Supplied records:
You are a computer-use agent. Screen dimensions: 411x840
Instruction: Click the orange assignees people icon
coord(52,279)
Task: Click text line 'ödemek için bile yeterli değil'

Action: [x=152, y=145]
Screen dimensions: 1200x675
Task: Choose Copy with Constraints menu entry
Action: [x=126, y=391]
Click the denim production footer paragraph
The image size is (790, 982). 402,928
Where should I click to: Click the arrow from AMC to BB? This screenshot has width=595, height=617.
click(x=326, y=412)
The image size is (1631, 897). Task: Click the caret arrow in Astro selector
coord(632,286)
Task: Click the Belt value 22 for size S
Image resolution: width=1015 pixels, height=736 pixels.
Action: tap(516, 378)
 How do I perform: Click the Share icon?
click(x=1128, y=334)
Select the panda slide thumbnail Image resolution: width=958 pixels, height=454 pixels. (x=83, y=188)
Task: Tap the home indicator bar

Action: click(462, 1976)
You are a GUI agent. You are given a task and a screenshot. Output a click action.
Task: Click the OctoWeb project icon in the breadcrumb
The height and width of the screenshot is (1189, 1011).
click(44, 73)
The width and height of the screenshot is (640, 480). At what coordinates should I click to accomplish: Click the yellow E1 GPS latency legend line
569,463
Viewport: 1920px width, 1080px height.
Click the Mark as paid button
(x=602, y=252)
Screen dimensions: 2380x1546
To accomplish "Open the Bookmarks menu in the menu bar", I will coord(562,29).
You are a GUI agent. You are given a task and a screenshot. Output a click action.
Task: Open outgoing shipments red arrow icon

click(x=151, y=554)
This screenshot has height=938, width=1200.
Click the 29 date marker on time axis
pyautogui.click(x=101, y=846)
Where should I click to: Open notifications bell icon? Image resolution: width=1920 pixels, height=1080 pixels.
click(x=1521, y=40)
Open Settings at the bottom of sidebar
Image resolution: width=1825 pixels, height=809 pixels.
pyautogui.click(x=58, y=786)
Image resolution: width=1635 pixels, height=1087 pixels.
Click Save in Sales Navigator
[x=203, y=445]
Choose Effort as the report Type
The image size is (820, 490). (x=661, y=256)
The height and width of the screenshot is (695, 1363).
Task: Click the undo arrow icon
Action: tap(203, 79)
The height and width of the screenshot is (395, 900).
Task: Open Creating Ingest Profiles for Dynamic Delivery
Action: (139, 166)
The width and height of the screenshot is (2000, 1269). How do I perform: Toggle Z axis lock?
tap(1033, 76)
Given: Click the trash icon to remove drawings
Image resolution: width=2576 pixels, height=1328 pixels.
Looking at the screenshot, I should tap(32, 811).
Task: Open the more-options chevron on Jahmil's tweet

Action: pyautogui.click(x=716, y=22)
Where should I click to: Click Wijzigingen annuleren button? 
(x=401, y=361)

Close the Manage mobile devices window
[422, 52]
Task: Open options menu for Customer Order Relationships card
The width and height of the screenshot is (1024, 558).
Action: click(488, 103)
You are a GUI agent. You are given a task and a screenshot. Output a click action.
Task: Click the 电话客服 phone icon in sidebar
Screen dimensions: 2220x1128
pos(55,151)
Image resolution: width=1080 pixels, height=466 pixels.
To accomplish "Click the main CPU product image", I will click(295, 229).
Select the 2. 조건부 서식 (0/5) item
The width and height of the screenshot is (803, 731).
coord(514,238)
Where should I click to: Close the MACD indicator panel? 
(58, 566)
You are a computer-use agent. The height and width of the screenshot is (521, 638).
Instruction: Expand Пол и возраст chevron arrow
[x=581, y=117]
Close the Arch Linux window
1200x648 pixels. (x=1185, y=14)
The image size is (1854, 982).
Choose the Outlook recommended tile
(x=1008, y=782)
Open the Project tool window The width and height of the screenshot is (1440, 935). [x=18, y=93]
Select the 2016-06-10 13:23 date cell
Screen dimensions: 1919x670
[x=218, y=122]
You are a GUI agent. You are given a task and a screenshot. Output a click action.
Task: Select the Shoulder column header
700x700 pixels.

What is needed:
Quote the entries word for word, from their very first line through the line containing "Action: [x=126, y=391]", including both of those lines.

Exercise solution:
You are a computer-use agent. Screen dimensions: 411x840
Instruction: Click the orange assignees people icon
coord(52,279)
Task: Click text line 'ödemek için bile yeterli değil'

Action: [x=152, y=145]
Screen dimensions: 1200x675
Task: Choose Copy with Constraints menu entry
Action: [x=126, y=391]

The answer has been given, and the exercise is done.